Según el fragmento sobre Tolstoi y Sofía, ¿qué edad tenía Sofía cuando leyó los cuadernos del diario de Tolstoi?

___ Fragmento para leer

Amor y sinceridad
Por Ignacio EchevarríaVer todos los artículos de 'Mínima molestia'
16 julio, 2010 02:00Ignacio Echevarría
Conviene recordar el episodio que, muy pronto, desató el infierno en que acabaría por convertirse el amor entre el conde Tolstoi y la jovencísima Sofía. Poco antes de su boda, movido por una voluptuosa exaltación de sinceridad, Tolstoi confió a su novia el diario que desde mucho atrás venía escribiendo, y en el que aparecían consignadas sus locas aspiraciones, sus absurdas reglas de vida, sus acrobacias intelectuales, sus contradicciones constantes, sus iras y sus mezquindades, sus dolores de muelas, sus diarreas, sus fantasías eróticas, sus frecuentes y culposas calenturas sexuales con zíngaras y campesinas. La pobre Sofía, de apenas dieciocho años de edad, pasó noches leyendo entre lágrimas aquellos cuadernos, que como es natural la llenaron de confusión, y trastornaron salvajemente la imagen que se había hecho del escritor al que adoraba.
Sofía no tardó en volcarse ella misma en la escritura de su propio diario, que a su vez, pronto consintió dejar leer a su marido. La relación entre los dos cónyuges, así, quedó enseguida distorsionada por los efectos que sobre la convivencia diaria producía la lectura de unas páginas en la que tanto el uno como el otro volcaban los reproches, las suspicacias, los resentimientos que no se atrevían a decirse a la cara.

______
___ Datos sin procesar

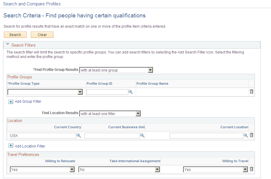Click the Add Group Filter plus icon
The image size is (271, 179).
pyautogui.click(x=11, y=102)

______

◆ Resultado
Tenía apenas dieciocho años.